Netflix: between art and exploitation


In the era of Netflix, Disney+, Apple TV, and Amazon Prime, the TV media landscape has witnessed an unprecedented surge in competitiveness and diversity. The prevalence of on-demand services has experienced a significant boost during the COVID-19 lockdowns, giving rise to a new era of blockbuster series (like Stranger Things or Squid Game) and cinematic productions (such as Coda and All Quiet on the Western Front). However, this explosion of media offers has also fuelled an increasing appetite for gripping narratives and shocking plot twists, leading some recent productions down a path of increased graphic violence and explicit sexual content.

A notable illustration of this trend is evident in Netflix's “Dahmer – Monster: The Jeffrey Dahmer Story”, a true crime series that delves into the chilling account of one of the United States' most infamous serial killers. Jeffrey Dahmer, who perpetrated the gruesome murders and dismemberment of 17 victims between 1978 and 1991, serves as a compelling example of the industry's pivot towards narratives that push the boundaries of conventional storytelling.

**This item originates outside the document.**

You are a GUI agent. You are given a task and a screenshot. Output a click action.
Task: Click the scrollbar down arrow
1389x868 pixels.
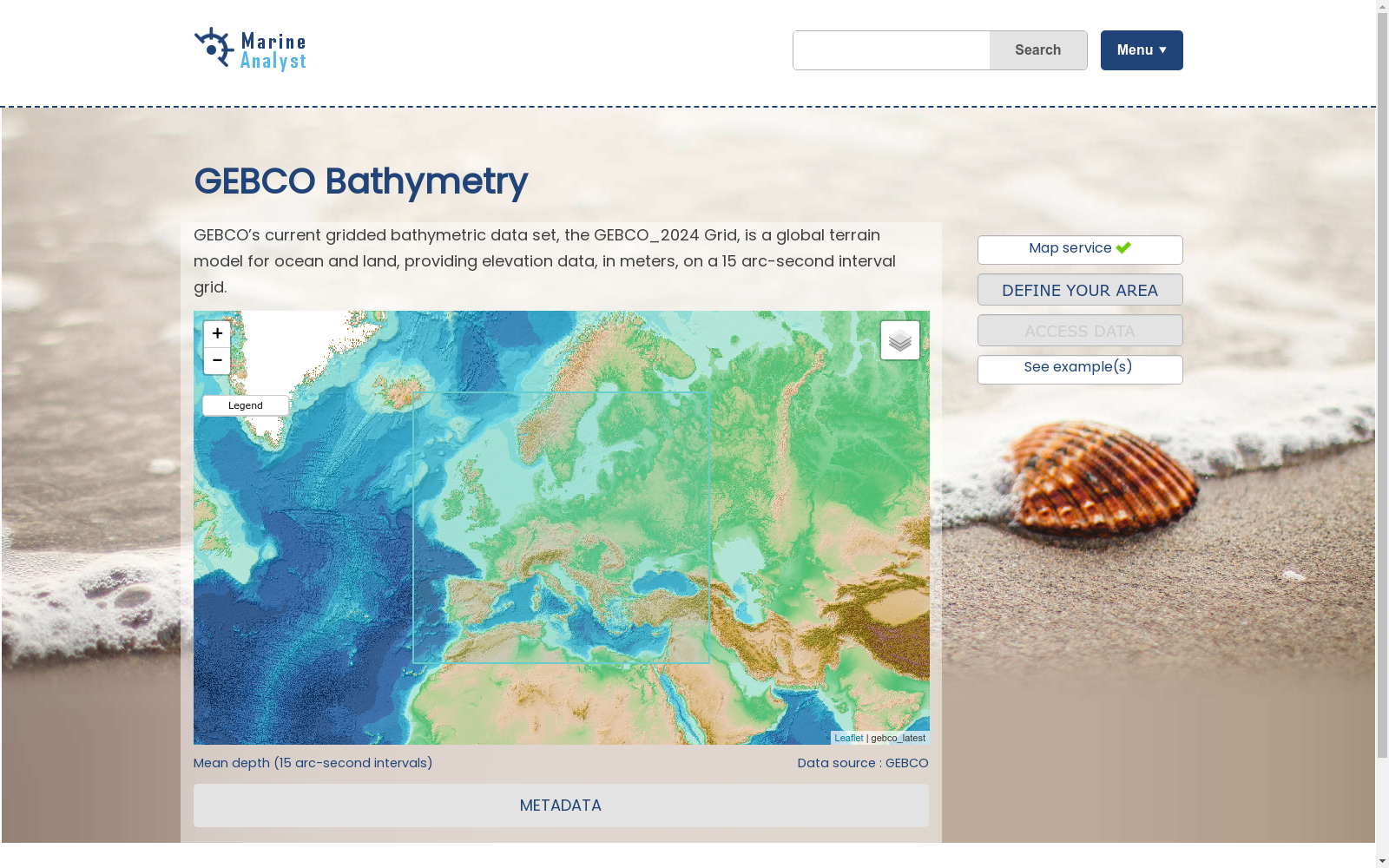pos(1382,862)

This research reviews the “Dahmer-Monster” series from both an artistic and business ethics perspective. From an artistic standpoint, Monster stands as a storytelling masterpiece. The quality of acting is outstanding, the attention to detail is meticulous and permeates every aspect of the production, and the quality of its soundtrack perfectly reflects the show's prevailing sense of dread. Given these achievements, the show stands out as an impressive and thought-provoking exploration of the dark recesses of the human psyche, and one that explores in depth the arcane forces that drive individuals to engage in gruesome actions.

Despite its artistic merits, the show and Netflix, more generally, are subject to several significant ethical critiques. These include: (a) the (over) exploitation of real-life tragedies and glorification of violence and deviant behaviours solely for entertainment and commercial purposes; (b) the discord between Netflix’s official rationale for producing the show (and a long list of other serial killer dramas alongside it) and actual delivery and commercial focus; (c) the lack of relation and sympathy towards the victims’ families; and (d) the unforeseen social and cultural legacies of popularizing and humanizing such characters in our popular culture, one that is particularly concerning in the case of true-crime productions that often blur the line between fiction and reality.

Notwithstanding its box office triumph at the critical acclaim, Monster reignites crucial ethical reservations regarding true crime media, mandating more responsibility and a conscientious regard for the well-being of all those implicated in the tragic events depicted on our screens.